Por António Magalhães
Sheffield-Inglaterra
Depois de seis dias de um intenso,
árduo, meticuloso e engenhoso trabalho na criação do mundo, ao sétimo dia Deus
decidiu finalmente descansar. É que isto de criar um universo inteiro não é
tarefa fácil, e mais difícil se torna quando o Criador tem de fazer tudo
sozinho, desde ter a ideia, criar o projeto, planear até ao mais ínfimo
pormenor, e depois executar o plano. Temos de ter em conta de que foi tudo
criado a partir do nada. Não é só ligar para o armazém e encomendar uns quantos
planetas, estrelas, um conjunto completo de galáxias, buracos negros e tudo o
mais que a compreensão e conhecimento humano ainda não conseguiu alcançar.

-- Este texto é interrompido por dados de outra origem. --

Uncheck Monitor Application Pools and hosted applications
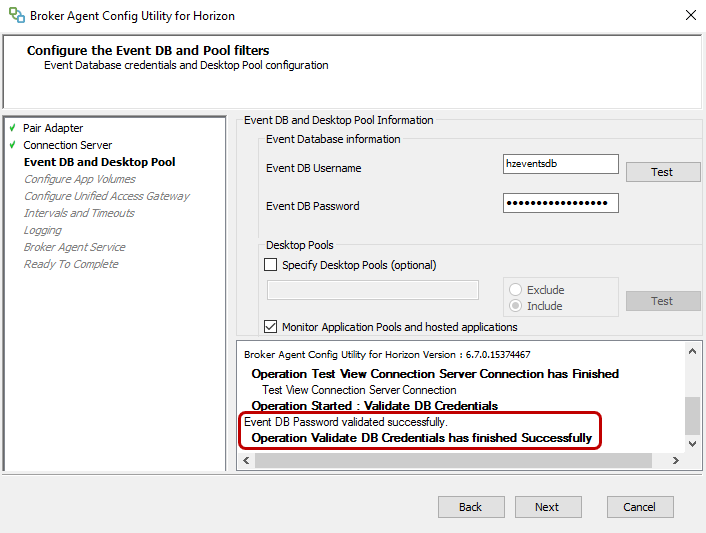Screen dimensions: 706x533 [270, 327]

Foi tudo criado a partir do nada, em
apenas seis dias. Bem que Deus mereceu este descanso no sétimo dia. Até mesmo
Deus, depois de um árduo e exaustivo trabalho, precisa de pelo menos um dia
para descansar e comtemplar o trabalho que fez.
Consumada a criação do mundo, durante
uns milhões de anos Deus andou entretido a passear de uma galáxia para outra,
por sítios a que só Ele tem acesso, porque também foi Ele que os criou.
No entanto, falta-nos a compreensão
humana para entender como e de onde criou Deus o universo, tendo em conta que
para a sua criação Deus teria de estar em algum lado, esse nada antes da
existência, da criação.
Não fosse por si só essa questão
difícil de mastigar, eu diria sem pecar por exagero, que na eventualidade de se
arranjar uma teoria que roçasse apenas o inteligível e compreensível à questão
aparentemente de explicação impossível, esbarraríamos com a evidente questão
que se colocava logo de seguida…Quem criou Deus?
Será que Deus tem um deus seu, que
também o criou?
Será que o universo tem um universo
paralelo de onde se criou este universo?
Mesmo que a resposta a estas
perguntas seja um “sim”, as dúvidas não ficam esclarecidas porque a pergunta,
como um vírus que se reproduz e multiplica, desencadeia uma mesma pergunta a
cada deus, a cada universo. Quem criou quem? Onde está o princípio?
São perguntas para as quais, na falta
de uma explicação satisfatória, a religião, qualquer religião, arranjou uma
maneira simplíssima de satisfazer o entendimento ao que humanamente é
impossível de entender. “É um mistério”. E pronto. O argumento morre aqui
mesmo.
Há quem acredite que a morada de Deus
é o céu. E por muita e boa tecnologia que se invente, a única maneira de chegar
ao céu é através da morte, e o caminho começa a ser preparado em vida,
seguindo-se uma série de regras e obediências, requisitos necessários e
obrigatórios para garantir o acesso à morada de Deus.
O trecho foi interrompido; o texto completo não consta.